GIVEN PROBLEM: Rewrite the entries from the line containing "Close the Project" through the end of the entries as a two-column CSV with the headers instruction and response. Give one row per entry, with the entry's text under instruction and its answer under response, each in one quoted field with line breaks turned into spaces.

EXERCISE INPUT:

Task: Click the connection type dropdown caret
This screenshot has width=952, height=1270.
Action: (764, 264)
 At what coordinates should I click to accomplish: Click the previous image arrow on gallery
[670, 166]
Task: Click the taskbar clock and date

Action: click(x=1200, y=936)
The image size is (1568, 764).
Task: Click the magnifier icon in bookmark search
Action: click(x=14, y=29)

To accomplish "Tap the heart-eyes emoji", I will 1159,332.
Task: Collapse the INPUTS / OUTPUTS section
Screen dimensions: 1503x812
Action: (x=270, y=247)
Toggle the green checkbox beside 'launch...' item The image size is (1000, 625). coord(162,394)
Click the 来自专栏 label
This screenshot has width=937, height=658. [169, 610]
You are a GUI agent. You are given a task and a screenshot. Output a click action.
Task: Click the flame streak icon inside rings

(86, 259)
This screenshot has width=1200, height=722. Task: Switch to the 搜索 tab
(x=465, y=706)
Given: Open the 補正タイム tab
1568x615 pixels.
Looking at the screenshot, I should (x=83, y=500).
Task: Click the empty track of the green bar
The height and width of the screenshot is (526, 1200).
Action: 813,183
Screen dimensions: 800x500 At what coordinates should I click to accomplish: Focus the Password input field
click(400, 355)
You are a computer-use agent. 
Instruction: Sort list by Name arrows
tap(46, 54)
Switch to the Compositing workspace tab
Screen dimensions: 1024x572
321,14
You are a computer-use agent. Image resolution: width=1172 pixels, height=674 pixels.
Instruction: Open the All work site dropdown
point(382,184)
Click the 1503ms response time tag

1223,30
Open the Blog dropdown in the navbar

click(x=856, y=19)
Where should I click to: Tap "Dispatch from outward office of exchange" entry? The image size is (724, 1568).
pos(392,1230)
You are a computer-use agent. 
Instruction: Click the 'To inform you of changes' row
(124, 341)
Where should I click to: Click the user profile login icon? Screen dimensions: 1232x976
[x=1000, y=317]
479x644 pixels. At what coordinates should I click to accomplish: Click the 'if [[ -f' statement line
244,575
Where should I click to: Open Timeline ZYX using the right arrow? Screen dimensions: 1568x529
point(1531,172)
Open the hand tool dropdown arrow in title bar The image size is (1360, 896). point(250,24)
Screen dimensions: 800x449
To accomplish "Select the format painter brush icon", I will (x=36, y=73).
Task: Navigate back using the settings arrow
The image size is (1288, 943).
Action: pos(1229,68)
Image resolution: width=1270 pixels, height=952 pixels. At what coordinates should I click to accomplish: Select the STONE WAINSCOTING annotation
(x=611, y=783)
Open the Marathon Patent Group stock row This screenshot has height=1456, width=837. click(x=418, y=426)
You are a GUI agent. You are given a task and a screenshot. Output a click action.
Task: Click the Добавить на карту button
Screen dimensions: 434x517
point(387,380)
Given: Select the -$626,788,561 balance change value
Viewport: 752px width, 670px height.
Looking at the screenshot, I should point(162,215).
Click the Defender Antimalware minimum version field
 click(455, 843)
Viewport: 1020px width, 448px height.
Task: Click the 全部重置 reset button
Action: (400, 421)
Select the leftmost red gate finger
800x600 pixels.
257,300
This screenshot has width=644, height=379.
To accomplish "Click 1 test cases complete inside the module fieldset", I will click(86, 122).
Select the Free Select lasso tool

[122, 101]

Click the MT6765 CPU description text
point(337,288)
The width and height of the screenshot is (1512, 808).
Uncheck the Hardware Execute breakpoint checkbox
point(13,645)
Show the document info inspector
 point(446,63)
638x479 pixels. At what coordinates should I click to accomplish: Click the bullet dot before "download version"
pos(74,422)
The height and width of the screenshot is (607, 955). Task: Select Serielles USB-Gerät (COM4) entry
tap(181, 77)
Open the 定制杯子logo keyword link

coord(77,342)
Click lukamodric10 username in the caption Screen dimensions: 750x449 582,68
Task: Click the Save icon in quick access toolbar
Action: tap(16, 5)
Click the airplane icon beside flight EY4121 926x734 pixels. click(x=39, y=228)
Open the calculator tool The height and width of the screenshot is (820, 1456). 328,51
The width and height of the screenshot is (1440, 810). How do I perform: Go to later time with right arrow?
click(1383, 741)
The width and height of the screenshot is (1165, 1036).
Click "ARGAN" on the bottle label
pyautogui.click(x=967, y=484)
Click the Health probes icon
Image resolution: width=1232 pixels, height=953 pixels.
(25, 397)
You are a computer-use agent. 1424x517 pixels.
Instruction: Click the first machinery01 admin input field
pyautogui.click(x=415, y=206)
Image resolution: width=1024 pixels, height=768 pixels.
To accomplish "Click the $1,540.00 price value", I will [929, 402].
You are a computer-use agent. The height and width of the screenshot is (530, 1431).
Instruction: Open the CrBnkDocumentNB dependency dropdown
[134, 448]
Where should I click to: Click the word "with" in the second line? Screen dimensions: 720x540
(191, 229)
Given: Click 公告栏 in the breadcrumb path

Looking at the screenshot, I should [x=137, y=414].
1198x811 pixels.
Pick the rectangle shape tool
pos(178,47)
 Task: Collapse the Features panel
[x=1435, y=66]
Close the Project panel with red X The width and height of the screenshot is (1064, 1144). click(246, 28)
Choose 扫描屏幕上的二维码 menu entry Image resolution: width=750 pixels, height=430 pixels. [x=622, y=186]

EXERCISE SOLUTION:
instruction,response
"Close the Project panel with red X The width and height of the screenshot is (1064, 1144).","click(246, 28)"
"Choose 扫描屏幕上的二维码 menu entry Image resolution: width=750 pixels, height=430 pixels.","[x=622, y=186]"